• [Document segment]
# Rented a big white and wow



## Chisox2335 (Nov 9, 2014)

Recently went on my honeymoon which was a safari. Thanks to everyone soho gave advice. I rented a 500mm mki at one location. The pictures are amazing. I paired it primarily with my 70d and it was awesome. Now I want one. It will be a while before I get one but curious what ppl think. Would I be better off with a 500 mki or a 300 mki with 1.4 and 2.0 teleconverters. I know the 300 would give me more versatility but would the quality be on par with the 500 mki? Is a new 500 mkii worth 3-4k more than the mki?

Attached picture was taken with my 70d and the 500mki. Hopefully it loads with decent resolution I'm uploading off my ipad.


----------



## drmikeinpdx (Nov 9, 2014)

Nice shot! Looks like it came through just fine.


----------



## Jim Saunders (Nov 9, 2014)

I'd keep that one just fine!

Jim


----------



## Click (Nov 9, 2014)

Very nice shot. Well done


----------



## Chisox2335 (Nov 9, 2014)

Thank you all. I liked the 70d before but with the 500mm on it I got some truly amazing shots. It really convinced how much the glass truly has to do with it.


----------



## FEBS (Nov 9, 2014)

Hi,

The above picture is vers good. The 500mm is a very nice lens. I do have the 300mm version II. The combination of that lens with mkiii extenders is very good. However the use of the mkiii extender 2x with this lens does reduce some IQ. The 500mm will be better in that case. The price gap you mentioned beween the mki and the mkii is very high. Be aware that the weight of the mkii is reduced compared to the mki and that the cooperation with a version iii extender is better for the mkii lens. That last point for sure with the 1dx, 5d3 and 7d2. If thats the same for the 70d I don't know, but I presume as this is also a newer camera. However, I did not test it with a 70D.

• [Task requirements]
• A. Answer these questions about the lens forum thread, one line each:
(i) Which camera did Chisox2335 mainly pair the rented 500mm lens with?
(ii) What kind of trip was Chisox2335's honeymoon?
(iii) According to FEBS, which extender reduces some IQ when used with the 300mm version II?
• B. Summarize the lens forum thread in two sentences.

Collected data entries
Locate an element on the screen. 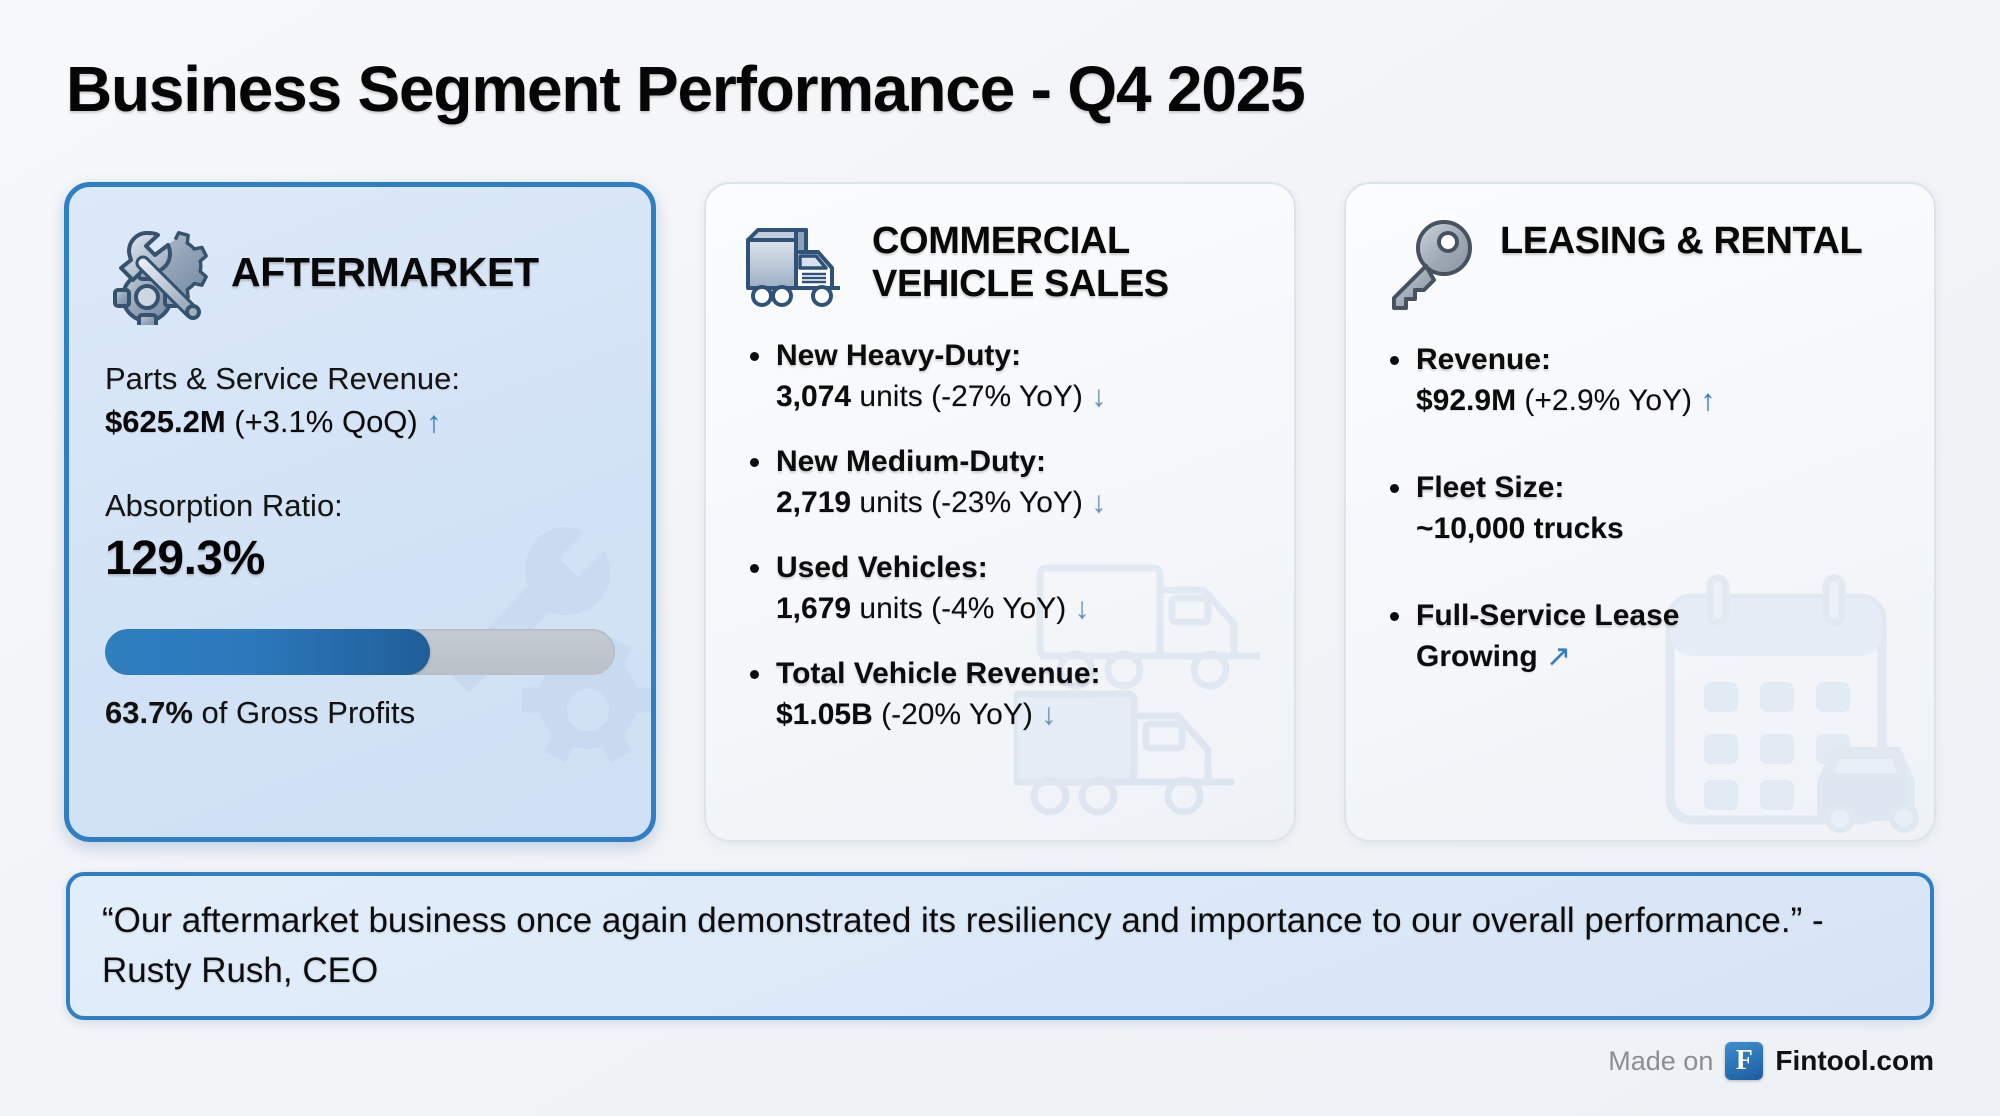 This screenshot has width=2000, height=1116. bullet-term: Used Vehicles: is located at coordinates (882, 568).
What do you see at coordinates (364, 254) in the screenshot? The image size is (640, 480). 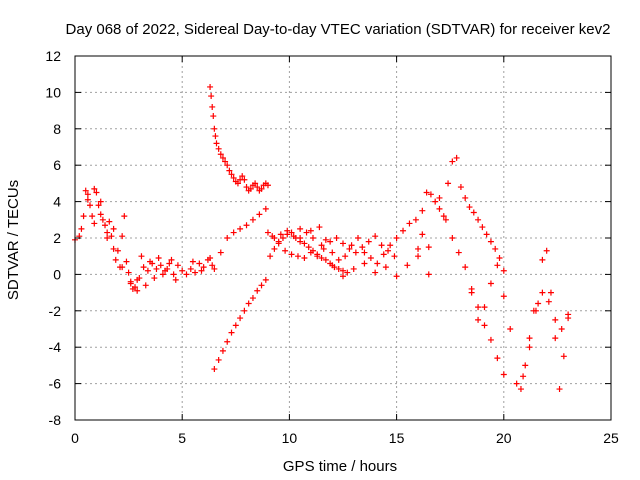 I see `series-track-midday-low` at bounding box center [364, 254].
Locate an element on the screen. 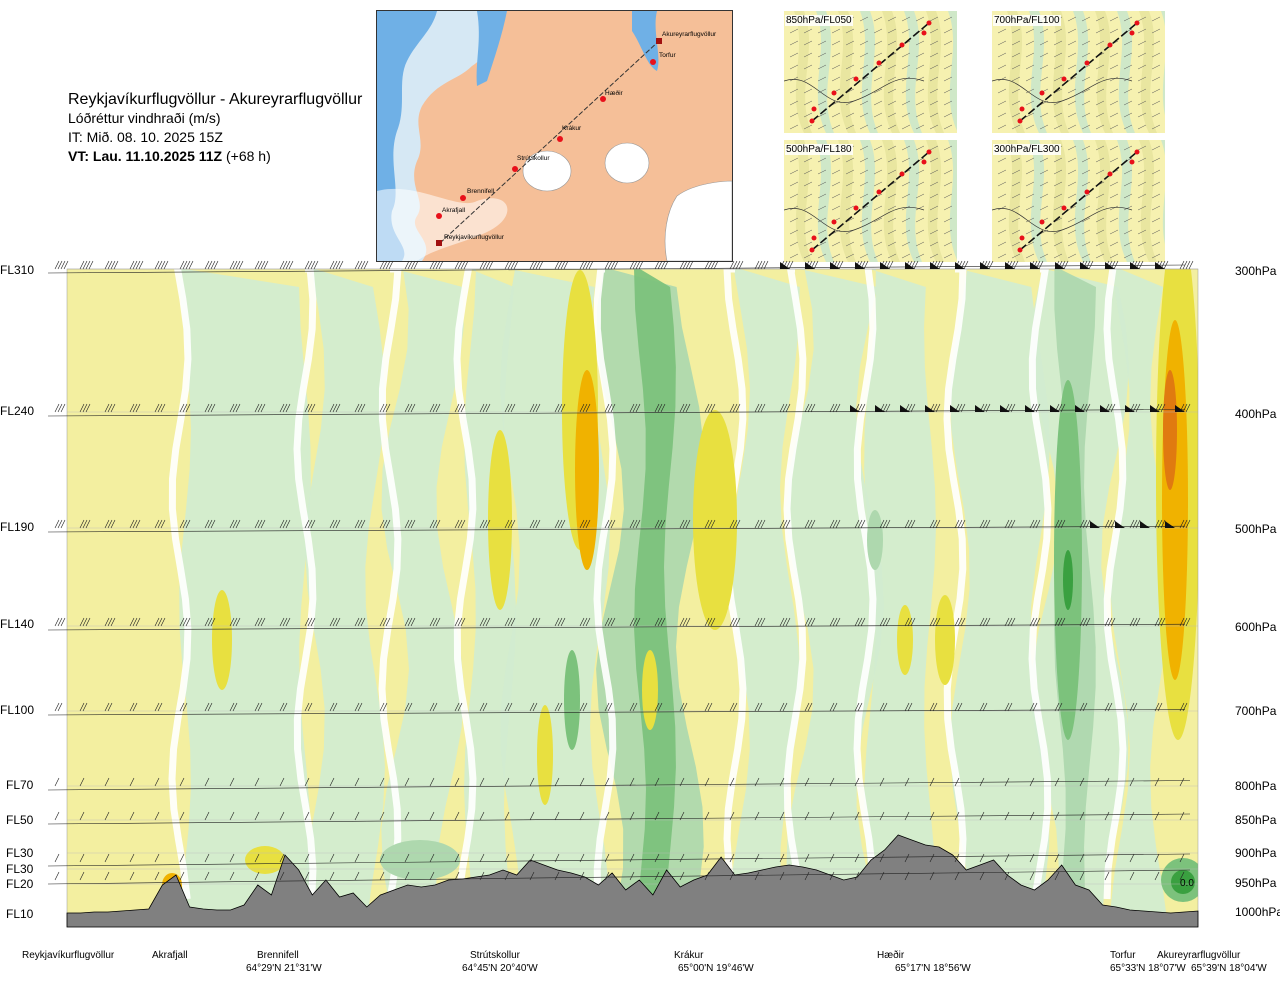 This screenshot has width=1280, height=981. thumb-850: 850hPa/FL050 is located at coordinates (870, 72).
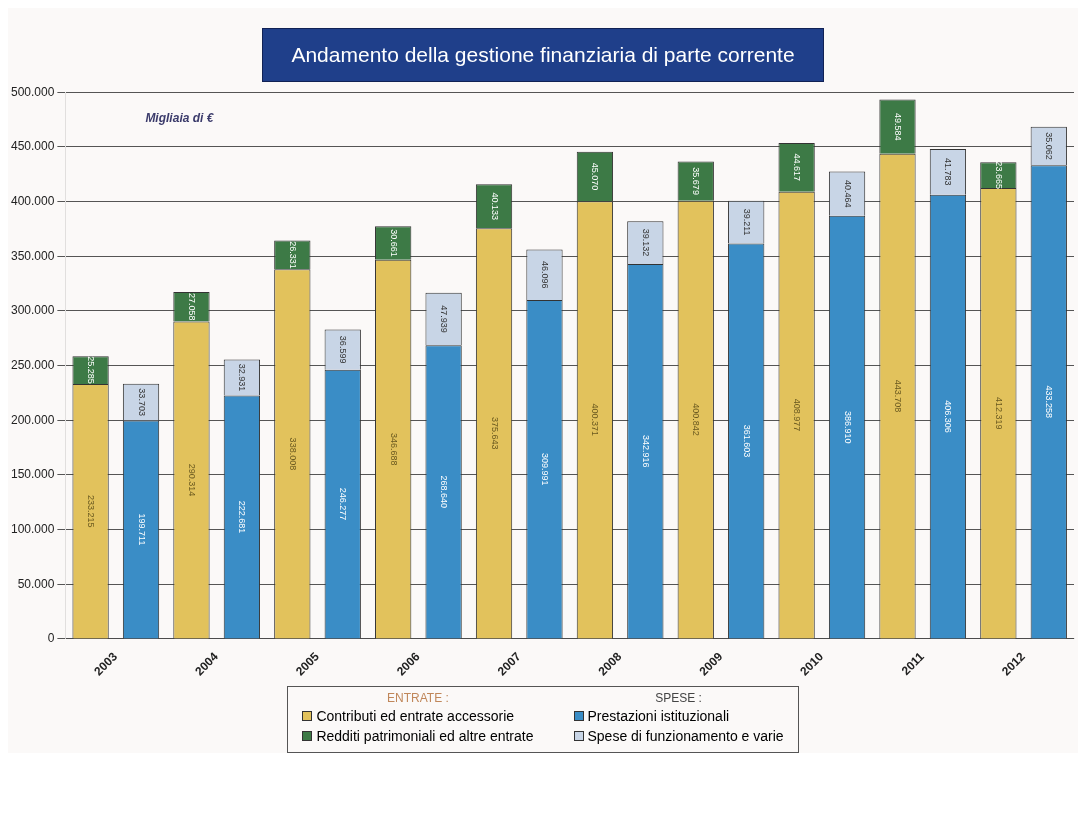 The height and width of the screenshot is (827, 1087). I want to click on data-label: 268.640, so click(444, 492).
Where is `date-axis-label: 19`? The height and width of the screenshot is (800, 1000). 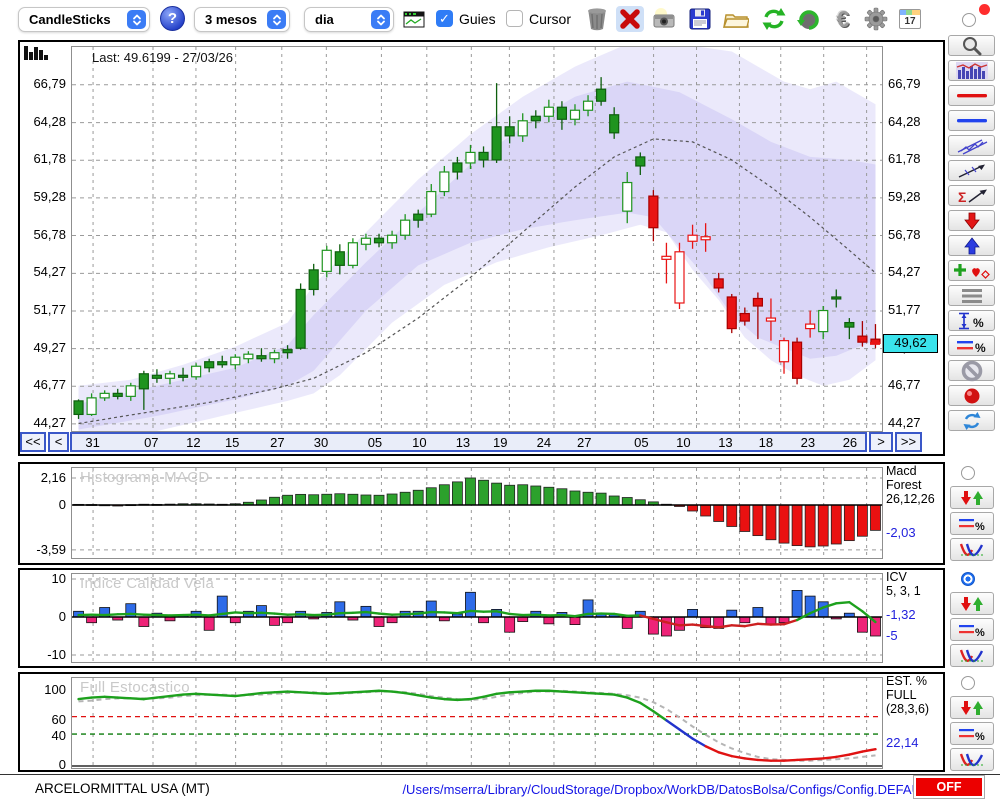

• [Your responses]
• A.
(i) The 70d.
(ii) A safari.
(iii) The mkiii 2x extender.

• B. After renting a 500mm mki lens on a safari honeymoon and pairing it mainly with a 70d, Chisox2335 asks whether a 500 mki or a 300 mki with 1.4 and 2.0 teleconverters would be the better buy, and whether a new 500 mkii is worth 3-4k more than the mki. Other posters praise the attached picture, and FEBS says that the 2x mkiii extender reduces some IQ with the 300mm, so the 500mm will be better in that case, while the mkii weighs less and works better with a version iii extender.